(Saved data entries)
+ + + + +

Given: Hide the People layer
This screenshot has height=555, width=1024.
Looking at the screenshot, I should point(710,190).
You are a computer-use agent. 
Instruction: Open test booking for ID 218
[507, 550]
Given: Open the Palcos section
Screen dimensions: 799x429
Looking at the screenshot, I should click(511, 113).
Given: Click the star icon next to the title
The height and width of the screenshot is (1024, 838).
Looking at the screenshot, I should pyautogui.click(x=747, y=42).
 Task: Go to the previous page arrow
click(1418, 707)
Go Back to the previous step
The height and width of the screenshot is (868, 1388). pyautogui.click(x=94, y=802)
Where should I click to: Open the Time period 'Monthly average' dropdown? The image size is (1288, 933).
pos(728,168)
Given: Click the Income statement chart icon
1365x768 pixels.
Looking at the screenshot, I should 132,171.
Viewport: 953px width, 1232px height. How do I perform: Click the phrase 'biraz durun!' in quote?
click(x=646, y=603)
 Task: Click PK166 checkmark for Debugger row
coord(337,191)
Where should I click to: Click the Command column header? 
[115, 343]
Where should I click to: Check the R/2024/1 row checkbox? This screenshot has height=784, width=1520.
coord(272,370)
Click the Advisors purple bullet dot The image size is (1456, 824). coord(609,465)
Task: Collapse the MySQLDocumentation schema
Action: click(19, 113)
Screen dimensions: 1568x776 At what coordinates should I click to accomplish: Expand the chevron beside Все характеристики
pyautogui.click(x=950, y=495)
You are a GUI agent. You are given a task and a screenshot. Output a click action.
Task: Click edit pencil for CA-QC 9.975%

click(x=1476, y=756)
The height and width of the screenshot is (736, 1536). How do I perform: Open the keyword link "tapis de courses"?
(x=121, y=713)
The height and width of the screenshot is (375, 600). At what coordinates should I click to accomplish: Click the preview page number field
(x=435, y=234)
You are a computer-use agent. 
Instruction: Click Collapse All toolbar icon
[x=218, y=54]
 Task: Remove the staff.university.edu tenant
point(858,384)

+ + + + +

> _ACTIVITY_
What is wanted is the line containing "Click the Advisors" and every line after it through the last line of the entries, printed exactly.

> _RESPONSE TO THIS TASK_
Click the Advisors purple bullet dot The image size is (1456, 824). coord(609,465)
Task: Collapse the MySQLDocumentation schema
Action: click(19, 113)
Screen dimensions: 1568x776 At what coordinates should I click to accomplish: Expand the chevron beside Все характеристики
pyautogui.click(x=950, y=495)
You are a GUI agent. You are given a task and a screenshot. Output a click action.
Task: Click edit pencil for CA-QC 9.975%

click(x=1476, y=756)
The height and width of the screenshot is (736, 1536). How do I perform: Open the keyword link "tapis de courses"?
(x=121, y=713)
The height and width of the screenshot is (375, 600). At what coordinates should I click to accomplish: Click the preview page number field
(x=435, y=234)
You are a computer-use agent. 
Instruction: Click Collapse All toolbar icon
[x=218, y=54]
 Task: Remove the staff.university.edu tenant
point(858,384)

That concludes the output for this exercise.